When I became a founding teacher of Building 21 Allentown, I moved from Orbit City and became part of a community of like-minded educators looking to transform education through competency-based education and personalized learning. This community extended when I participated in my first Building 21 Summer Design Institute (SDI) at Villanova University in the summer of 2016. 

When I transitioned into my current role at the Building 21 Network, I was on the other side of the table as a 2022 SDI facilitator. I was now part of the team responsible for ensuring our participants felt connected and empowered to do the work of CBE. This past August, over 25 educators from Massachusetts to California gathered virtually to learn how to better design instruction around CBE. We worked together to develop the capacity to design studios and to be able to support others in this work.

One of the most powerful parts of facilitating was participating in the SDI reflection process. In this blog post, I examine what the participant reflection data told us about our own practices and how this can inform what’s next.

Our Takeaways

Glow #1: Collaboration Matters

First, we encouraged school leaders to send a cohort to SDI because wrestling with a new way of looking at instructional design is always better together. Then, we ensured these cohorts had blocks of time to collaborate on their studio design. If an educator did not have a cohort, we matched them with a team with similar goals.

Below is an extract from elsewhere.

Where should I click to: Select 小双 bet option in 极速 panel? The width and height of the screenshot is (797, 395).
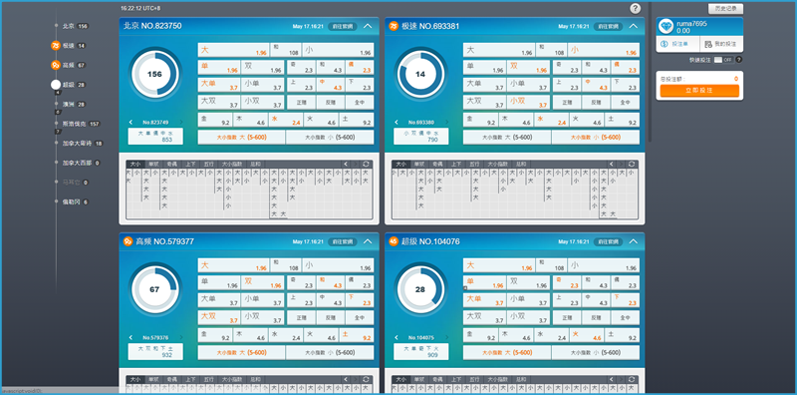pyautogui.click(x=528, y=103)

First, we encouraged school leaders to send a cohort to SDI because wrestling with a new way of looking at instructional design is always better together. Then, we ensured these cohorts had blocks of time to collaborate on their studio design. If an educator did not have a cohort, we matched them with a team with similar goals. Ayris Sanders, Director of Lab School shares, “The Summer Design Institute provides more than an opportunity to develop problem-based, competency-based impactful curriculum designs, but it activates creativity, curiosity, connectedness, and collaboration for educators. Through this experience, educators, from all over the country, come together to work as critical friends and are pushed to challenge their mindsets to ensure our work is done with equity at its core. With the use of the Liberatory Design Mindsets, educators are encouraged to see, engage, and act. The collaboration of teams at SDI allows for educators to do more than ‘talk the talk’ about tackling equity, but it requires them to ‘walk the walk’.”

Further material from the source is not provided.